Below is the second part of British media watchdog, Media Lens' report on how much of the British mainstream media have been united in depicting Venezuelan president Hugo Chavez as an extreme, absurd and threatening figure.
May 18, 2006
Ridiculing Chavez - The Media Hit Their Stride, Part 2
Media Lens
In Part 1 of this alert we showed how the mainstream media have been united in depicting Venezuelan president Hugo Chavez as an extreme, absurd and threatening figure. In essence, the public has been urged to consider Chavez beyond the pale of respectable politics.
As John Pilger has observed, British media attacks “resemble uncannily those of the privately owned Venezuelan television and press, which called for the elected government to be overthrown”. (Pilger, ‘Chávez is a threat because he offers the alternative of a decent society,’ The Guardian, May 13, 2006;
www.guardian.co.uk/comment/story/0,,1773908,00.html)
We focused mainly on news reports, skipping many of the more madcap comment pieces. Aleksander Boyd, for example, wrote in the Times of how: “The Venezuelan President aligns himself with dictators, human rights abusers and notorious narcoterrorists.” (Boyd, ‘Guess who's coming to dinner with Red Ken?,’ The Times, May 9, 2006)

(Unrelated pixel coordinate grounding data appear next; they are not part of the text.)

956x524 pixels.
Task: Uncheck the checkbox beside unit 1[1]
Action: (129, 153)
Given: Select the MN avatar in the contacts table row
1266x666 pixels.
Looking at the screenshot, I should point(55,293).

No surprise, then, to learn that in thrall to this monster: “Venezuela has ceased to be a real democracy: it now exists instead in the murky twilight world between democracy and dictatorship, where there is still a free press and a nod to holding elections.” (Ibid)

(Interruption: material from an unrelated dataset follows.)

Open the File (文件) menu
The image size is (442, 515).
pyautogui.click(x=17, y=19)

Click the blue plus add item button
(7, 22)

In fact Chavez is one of the world’s most popular heads of state. Boyd has been quoted and heard elsewhere - in The Sun and on BBC Radio 2, for example. Julia Buxton of the University of Bradford responded in a letter to the Times:
“Mr Boyd has been linked to threats of violence against people working and writing on Venezuelan related issues for the past few years. He has also organised disruptive protest actions that have undermined public security and he has published libellous and inflammatory articles on Islam, Middle Eastern and South American politics.” (www.vicuk.org/index.php?option=com_content&task=view&id=85&Itemid=29)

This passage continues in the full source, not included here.